No, You Can’t! Yes, I Can!

So now on to the not-so-great part of writing: rejection letters. You might approach agents, publishers, even a potential mentor. They might not be interested at the time, due to other commitments, or they may have pinpointed a particular problem with your writing. This is when you need to snap to and ask questions without pushing too hard. Make sure you learn as much as you can from the encounter, and don’t ever take it personally. You are supposed to take the learning opportunity and use it to inform your voice and your writing style to make both all they can be, not to bring you down in the dumps.

There is this really great article on titled “How to Handle Rejection While Trying To Publish” that can help guide your mindset and action plan. Some of the relevant points raised in the article are:

  • There are particular tastes at play when an editor or publisher reviews your work.
  • Consider the other person’s late or short reply in the bigger picture: this might not be their full time job and they are probably swamped.
  • It’s important to start with small, local publications and publishers because of the other opportunities that may stem from this contact.
  • Develop a system to always have something out there under consideration so when the rejections come, you don’t have time to dwell on the negatives.
  • Take a break and focus on the writing. Sending out items and getting rejection slips isn’t fun, and before you get bitter, you need to focus on the fun aspect of writing and creating.

This is all great advice and should definitely be kept in mind during your creation and submission process. Then, of course, there’s also the chance that you really need to work more on improving your writing quality, or better target your submissions to a better-matched publication or publisher. Ask your next rejection contact for specifics of what the problem was and work on it. If resubmission or rework is out of the question, ask whether they can suggest another publisher or publication—perhaps one more in line with your category or topic.

Also keep in mind that someone who can’t get fully behind a project is doing everyone a favor by not taking it on. But don’t burn your bridges. It’s better to remain courteous and that way, you will even gain respect and possibly, stick in their minds for a future opportunity.

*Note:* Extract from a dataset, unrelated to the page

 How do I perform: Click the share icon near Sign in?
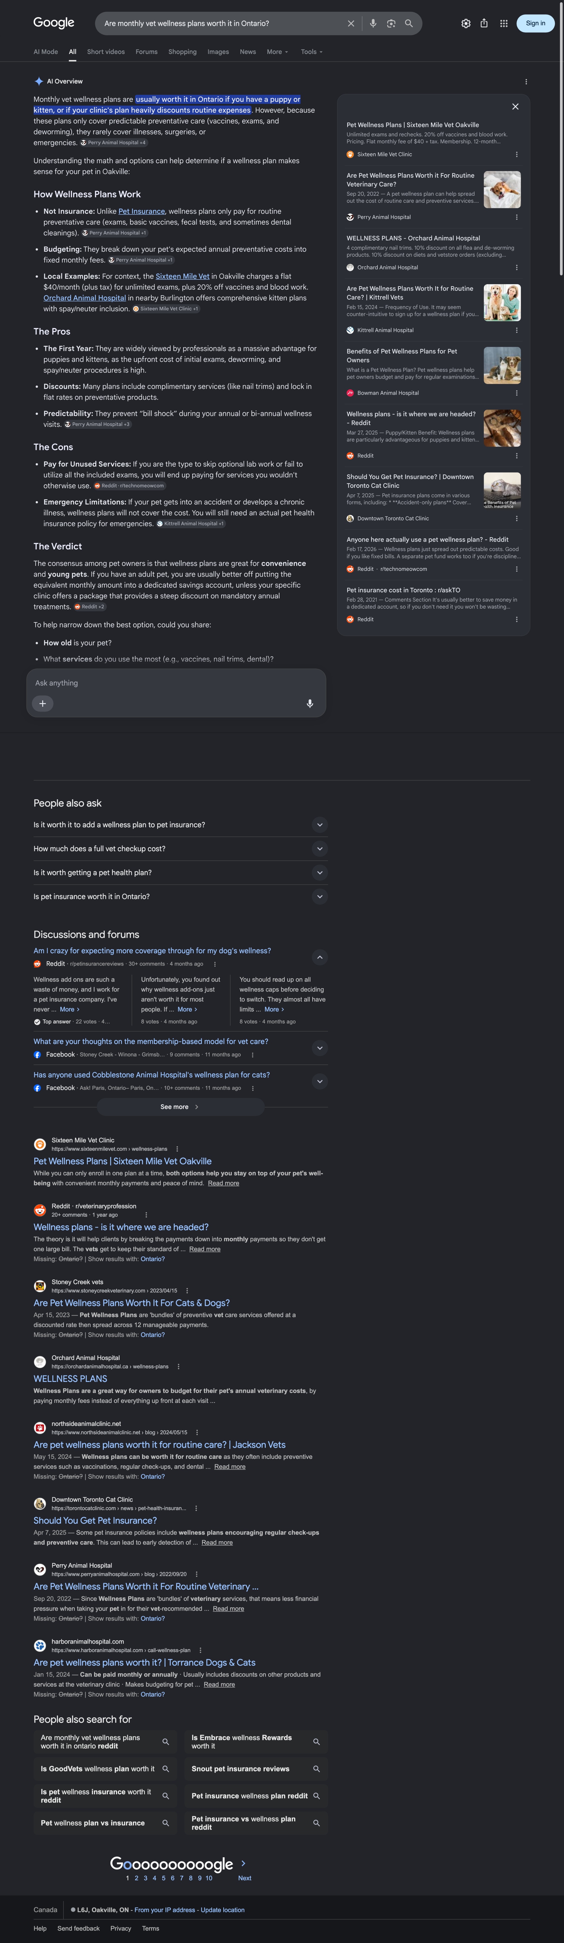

Remember, there have been many others in your shoes. An article on Chicago’s website lists the many famous authors who were rejected in their early days—sometimes rejected very harshly! Authors such as Stephen King and J.K. Rowling join the ranks of Dr. Seuss (rejected by 28 publishers) and many others, who strengthened their resolve and worked very hard to improve their writing until they found the right publisher or editor that gave them that first chance.

However your chosen writing, research, and submission process works, and however many rejection letters you get…if you know you’re working on your writing to be the best it can be, and if you are serious about getting it out there, you will surely find an understanding soul to either give you advice, get you connected, or give you that break you are looking for. But above all else, the experience of submitting your work and getting rejections can build invaluable experience…and even some great material for your next piece.